With the Infrastructure Investment and Jobs Act finally signed into law and the Build Back Better Act passed in the U.S. House, Congress must continue working for the American people and support our communities across the nation.

America’s immigration system hasn’t been reformed in decades and, like our nation’s infrastructure, is in desperate need of repair to protect the immigrants endangered by its failures.

Marissa Molina

As an immigrant myself, I deeply understand the fear and anxiety caused by the prospect of deportation and separation from our homes and loved ones. While patchwork, temporary solutions have offered some immigrants limited protection, failure to provide immigration relief jeopardizes Colorado’s economy, communities and families.

This reality is especially true for Dreamers, young immigrants who came to this country as children with their families. The Deferred Action for Childhood Arrivals program was established in 2012 and provides many Dreamers with work and study authorizations and deportation protections.

I am a former DACA recipient and came to Glenwood Springs from Mexico when I was just 9 years old with my parents. Thanks to the opportunities made available through DACA, I was able to graduate from Fort Lewis College. Because of DACA and the obstacles it helped me overcome, I discovered my passion of supporting students and their families as they navigate the challenges that come with being an immigrant. Today, I serve on the board of trustees at Metropolitan State University of Denver as the first Dreamer to serve on a Colorado state board.
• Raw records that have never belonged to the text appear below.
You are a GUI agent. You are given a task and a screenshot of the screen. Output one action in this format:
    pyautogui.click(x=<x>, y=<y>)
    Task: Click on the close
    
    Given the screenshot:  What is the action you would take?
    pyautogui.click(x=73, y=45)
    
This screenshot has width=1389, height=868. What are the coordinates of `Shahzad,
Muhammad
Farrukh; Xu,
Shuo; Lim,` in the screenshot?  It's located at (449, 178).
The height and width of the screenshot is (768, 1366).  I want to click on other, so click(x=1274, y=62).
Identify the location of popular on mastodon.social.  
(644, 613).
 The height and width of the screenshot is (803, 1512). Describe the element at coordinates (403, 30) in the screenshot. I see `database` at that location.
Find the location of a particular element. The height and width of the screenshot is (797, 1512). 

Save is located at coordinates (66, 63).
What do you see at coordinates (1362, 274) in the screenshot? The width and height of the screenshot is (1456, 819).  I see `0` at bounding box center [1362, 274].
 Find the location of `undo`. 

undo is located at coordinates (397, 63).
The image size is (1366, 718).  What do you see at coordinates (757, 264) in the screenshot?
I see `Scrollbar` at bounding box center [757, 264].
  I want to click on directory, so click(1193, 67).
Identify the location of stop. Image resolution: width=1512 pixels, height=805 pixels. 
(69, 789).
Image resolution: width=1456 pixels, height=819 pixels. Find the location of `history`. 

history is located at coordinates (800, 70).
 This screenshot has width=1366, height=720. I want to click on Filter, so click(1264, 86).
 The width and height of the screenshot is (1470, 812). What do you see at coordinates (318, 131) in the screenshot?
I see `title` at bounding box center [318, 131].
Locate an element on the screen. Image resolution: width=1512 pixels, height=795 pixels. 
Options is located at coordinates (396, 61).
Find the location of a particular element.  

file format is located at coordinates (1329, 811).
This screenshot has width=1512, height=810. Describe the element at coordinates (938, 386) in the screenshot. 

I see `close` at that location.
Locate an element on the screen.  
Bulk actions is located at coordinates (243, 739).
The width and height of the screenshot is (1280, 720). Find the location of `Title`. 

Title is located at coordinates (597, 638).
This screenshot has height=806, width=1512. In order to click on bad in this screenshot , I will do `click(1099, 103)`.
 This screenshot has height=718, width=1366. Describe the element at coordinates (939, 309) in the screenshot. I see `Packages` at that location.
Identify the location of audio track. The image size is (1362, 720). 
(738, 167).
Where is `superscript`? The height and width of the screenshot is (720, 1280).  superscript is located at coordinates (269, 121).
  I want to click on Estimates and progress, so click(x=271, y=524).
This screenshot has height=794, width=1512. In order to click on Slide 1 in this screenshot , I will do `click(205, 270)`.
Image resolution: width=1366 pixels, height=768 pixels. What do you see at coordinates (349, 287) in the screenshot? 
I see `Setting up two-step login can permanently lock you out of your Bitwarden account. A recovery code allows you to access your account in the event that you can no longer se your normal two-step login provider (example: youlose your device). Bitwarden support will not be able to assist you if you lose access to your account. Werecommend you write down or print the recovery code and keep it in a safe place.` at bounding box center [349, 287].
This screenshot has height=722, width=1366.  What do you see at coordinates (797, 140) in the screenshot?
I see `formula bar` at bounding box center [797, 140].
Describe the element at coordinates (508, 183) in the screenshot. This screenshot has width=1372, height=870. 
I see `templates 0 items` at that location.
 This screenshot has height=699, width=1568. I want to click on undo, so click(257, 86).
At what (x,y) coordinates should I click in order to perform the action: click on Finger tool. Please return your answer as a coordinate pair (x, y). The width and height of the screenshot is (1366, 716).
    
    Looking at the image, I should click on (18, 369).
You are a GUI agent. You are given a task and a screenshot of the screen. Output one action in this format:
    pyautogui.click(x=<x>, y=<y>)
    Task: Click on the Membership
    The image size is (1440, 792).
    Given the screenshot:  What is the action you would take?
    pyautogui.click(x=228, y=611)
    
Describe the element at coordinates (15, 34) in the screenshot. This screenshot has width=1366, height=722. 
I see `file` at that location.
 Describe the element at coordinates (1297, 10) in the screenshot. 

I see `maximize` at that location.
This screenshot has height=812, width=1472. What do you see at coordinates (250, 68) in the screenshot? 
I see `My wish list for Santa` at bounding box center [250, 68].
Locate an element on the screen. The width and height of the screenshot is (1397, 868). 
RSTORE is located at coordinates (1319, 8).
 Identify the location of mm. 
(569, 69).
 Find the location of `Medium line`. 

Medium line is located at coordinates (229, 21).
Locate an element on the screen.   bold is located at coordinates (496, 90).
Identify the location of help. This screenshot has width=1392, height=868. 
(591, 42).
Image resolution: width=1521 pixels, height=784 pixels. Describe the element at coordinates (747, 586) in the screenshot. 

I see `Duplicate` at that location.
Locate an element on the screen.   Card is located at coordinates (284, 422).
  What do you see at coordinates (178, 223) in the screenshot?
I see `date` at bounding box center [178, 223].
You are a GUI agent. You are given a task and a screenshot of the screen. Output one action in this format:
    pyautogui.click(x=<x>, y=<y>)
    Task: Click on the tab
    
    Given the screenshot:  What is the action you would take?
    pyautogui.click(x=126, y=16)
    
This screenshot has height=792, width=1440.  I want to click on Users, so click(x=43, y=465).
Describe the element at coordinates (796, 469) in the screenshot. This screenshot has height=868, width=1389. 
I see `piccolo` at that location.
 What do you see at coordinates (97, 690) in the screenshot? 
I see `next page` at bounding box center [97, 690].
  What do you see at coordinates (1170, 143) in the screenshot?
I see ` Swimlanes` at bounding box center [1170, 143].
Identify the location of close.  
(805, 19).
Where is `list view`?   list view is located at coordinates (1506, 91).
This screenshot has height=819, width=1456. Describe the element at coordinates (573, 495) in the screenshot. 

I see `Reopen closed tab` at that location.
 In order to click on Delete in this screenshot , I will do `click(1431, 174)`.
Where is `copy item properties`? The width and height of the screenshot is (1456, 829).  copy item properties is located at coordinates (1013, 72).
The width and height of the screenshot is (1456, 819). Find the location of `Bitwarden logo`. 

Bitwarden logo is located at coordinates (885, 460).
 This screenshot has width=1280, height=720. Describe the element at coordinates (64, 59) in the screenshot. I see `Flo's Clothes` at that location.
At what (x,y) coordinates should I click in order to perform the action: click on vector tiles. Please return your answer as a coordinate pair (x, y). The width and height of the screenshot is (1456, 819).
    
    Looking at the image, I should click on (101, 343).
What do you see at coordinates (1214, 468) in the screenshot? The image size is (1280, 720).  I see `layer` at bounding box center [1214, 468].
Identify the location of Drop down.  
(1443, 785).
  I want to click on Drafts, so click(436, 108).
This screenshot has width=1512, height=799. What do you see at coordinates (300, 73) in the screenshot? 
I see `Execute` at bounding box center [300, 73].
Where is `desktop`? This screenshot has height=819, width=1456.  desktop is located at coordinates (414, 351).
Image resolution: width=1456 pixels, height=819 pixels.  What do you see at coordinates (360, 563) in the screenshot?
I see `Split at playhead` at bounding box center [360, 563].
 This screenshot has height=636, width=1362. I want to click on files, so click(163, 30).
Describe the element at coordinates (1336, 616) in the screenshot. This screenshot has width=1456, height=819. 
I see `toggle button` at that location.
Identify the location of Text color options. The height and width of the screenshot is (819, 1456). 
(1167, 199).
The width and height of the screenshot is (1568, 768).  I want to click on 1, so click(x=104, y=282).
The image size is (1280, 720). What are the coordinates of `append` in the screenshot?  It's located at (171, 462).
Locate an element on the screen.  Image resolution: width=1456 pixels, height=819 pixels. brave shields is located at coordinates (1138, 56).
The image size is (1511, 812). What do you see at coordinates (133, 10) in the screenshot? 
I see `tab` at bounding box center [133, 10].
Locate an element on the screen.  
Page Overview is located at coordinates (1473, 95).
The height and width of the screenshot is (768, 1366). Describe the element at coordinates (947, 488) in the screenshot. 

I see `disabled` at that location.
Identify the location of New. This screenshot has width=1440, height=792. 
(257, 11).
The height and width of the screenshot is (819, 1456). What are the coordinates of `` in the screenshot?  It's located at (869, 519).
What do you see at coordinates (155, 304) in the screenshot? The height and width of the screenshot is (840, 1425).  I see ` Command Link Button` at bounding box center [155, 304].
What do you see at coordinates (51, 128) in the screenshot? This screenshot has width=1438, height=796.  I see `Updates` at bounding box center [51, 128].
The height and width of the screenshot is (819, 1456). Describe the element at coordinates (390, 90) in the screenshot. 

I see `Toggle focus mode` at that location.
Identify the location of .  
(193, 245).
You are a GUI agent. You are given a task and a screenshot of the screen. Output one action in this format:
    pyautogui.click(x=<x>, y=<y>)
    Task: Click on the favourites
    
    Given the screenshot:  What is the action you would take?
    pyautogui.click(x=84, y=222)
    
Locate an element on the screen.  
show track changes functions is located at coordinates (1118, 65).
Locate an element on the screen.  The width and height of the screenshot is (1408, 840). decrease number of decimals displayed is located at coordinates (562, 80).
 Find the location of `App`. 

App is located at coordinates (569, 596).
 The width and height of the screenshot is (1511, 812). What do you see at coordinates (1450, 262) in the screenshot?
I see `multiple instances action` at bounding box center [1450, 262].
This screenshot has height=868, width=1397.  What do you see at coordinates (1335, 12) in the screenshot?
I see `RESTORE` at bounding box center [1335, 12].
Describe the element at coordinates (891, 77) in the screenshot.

Hundreds of thousands of immigrants in Colorado, such as Nayda Benitez and Monserrat Ariza have similar stories of success, including 14,000 current Colorado DACA recipients. However, despite the success of the DACA program, it has survived under near constant threat. Former President Donald Trump and his administration spent four years trying to end the program, only to be stopped repeatedly by the Supreme Court. Earlier this year, a judge in Texas tried to end the program despite the horrific impact ending the program would have on families across the country.

The Biden administration, in response to the judicial ruling against the program, issued a Notice of Proposed Rulemaking on DACA. This notice, which allows the public to comment in support of protecting the program, signals the administration’s commitment to protecting DACA recipients. I urge all Coloradans to take advantage of the notice’s 60-day comment period and share their support for the DACA program and the thousands of young immigrants it protects.

The comment period is a critical opportunity for Coloradans to show our at-risk immigrant friends and neighbors that we support them and stand with them in this trying time. I know from firsthand experience how powerful it is to know that you are not alone.

Personally, I am thankful that our governor, Jared Polis, who has been an incredible ally, submitted a comment in support of DACA. This past year, Polis also signed legislation to open professional licenses to immigrants and protect immigrants’ data privacy from unlawful targeting.

While the DACA comment period and the administration’s support of DACA are important, they are only temporary measures. It will take an act of Congress to pass a legislative solution that permanently protects Dreamers.

With an overwhelming and bipartisan majority of Americans supporting the passage of a pathway to citizenship for DACA recipients, Congress must include immigration reforms in the final budget reconciliation package, also known as the Build Back Better Act, which recently passed the House of Representatives and now awaits a vote in the Senate.

I am grateful to Reps. Joe Neguse, Jason Crow, Diana DeGette and Ed Perlmutter for their support of immigration relief. Their support, along with that of Gov. Polis, is an example for Sens. Michael Bennet and John Hickenlooper to follow. By working together, we can secure a brighter future for Colorado’s immigrant communities, their loved ones, and everyone in our state.

Marissa Molina, a Fort Lewis College graduate, is the Colorado state immigration director at FWD.us, a bipartisan political organization supporting immigration and criminal justice reform.